A good meme always lives on the Internet, but ABC News has learned that it will live on at the 2013 inauguration itself.
Luke Song, the designer and creator of Franklin's famous hat, said he has had hundreds of requests for copies of it in the last couple of weeks.
"There was a serious discussion happening about hats. Aside from the humor -- there is always truth behind the humor -- the conversation about hats started and it progressed continuously with the [Kentucky] Derby happening […] and the royal wedding," Song said. "I think it was a national awakening of hat culture. It said it was OK for people to wear hats."
|'Nastyclient.com Is the Consequence of a Bad Customer.'|
Customers can rate businesses on sites like the hyper-local Yelp, but when do the businesses get to share about bad customers?
Matt Stachel, a landscape contractor in Feasterville, Pa., created just the website: Nastyclient.com.
"Nastyclient.com is the consequence of a bad customer," Stachel, 33, said.
Stachel said he has been a contractor "my whole life."
"I have worked for plenty of bad customers. It really was just frustrating always seeing the one-sided story in the media or on Angie's List or Yelp: the poor customer who gave a contractor a deposit and the contractor left. Or a restaurant go-er will write, 'My fork was smudged and I'll never go back. They stink'."

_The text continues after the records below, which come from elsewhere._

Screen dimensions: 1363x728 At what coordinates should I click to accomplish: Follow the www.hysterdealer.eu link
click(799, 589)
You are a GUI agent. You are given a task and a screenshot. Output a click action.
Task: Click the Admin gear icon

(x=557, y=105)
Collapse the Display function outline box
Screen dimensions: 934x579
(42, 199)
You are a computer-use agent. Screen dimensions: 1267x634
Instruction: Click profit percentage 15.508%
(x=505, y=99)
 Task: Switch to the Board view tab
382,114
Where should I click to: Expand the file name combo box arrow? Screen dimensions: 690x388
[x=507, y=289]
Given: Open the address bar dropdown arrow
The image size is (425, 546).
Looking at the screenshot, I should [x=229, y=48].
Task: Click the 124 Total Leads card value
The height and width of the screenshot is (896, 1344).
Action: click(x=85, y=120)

For $15.99 a year, business owners can do likewise about negative customer experiences.
|'I Understand Why People Are Upset. These Are $300 or $500 Devices.'|
If you lost your Sprint cell phone, don't come knocking on the door of Wayne Dobson, 58.
In the two years that Dobson has lived in his one-story home with his wife, five people -- all missing their Sprint cell phones -- have come knocking on his door, demanding that he return their handsets.
If a GPS tracker for your lost cell phone leads you to Dobson's home, you'll find a sign outside his door in North Las Vegas, Nev., that reads, "No lost cell phones!! This location gives a false 'phone locator' position due to a cell tower behind this home. Please contact the North Las Vegas Police and file a report."
"I put it up because there seems to be no end to this," he said.
On Dec. 18, four men who Dobson described as "young" pounded on his door at around 2:30 a.m., shouting for him to return their phone. One of the men had a tablet with a tracking application, pointing to Dobson's home.
"I understand why people are upset. These are $300 or $500 devices," Dobson said. "I'm worrying about someone showing up in an agitated state, are drinking, and if that one person has a weapon perhaps. This is Las Vegas."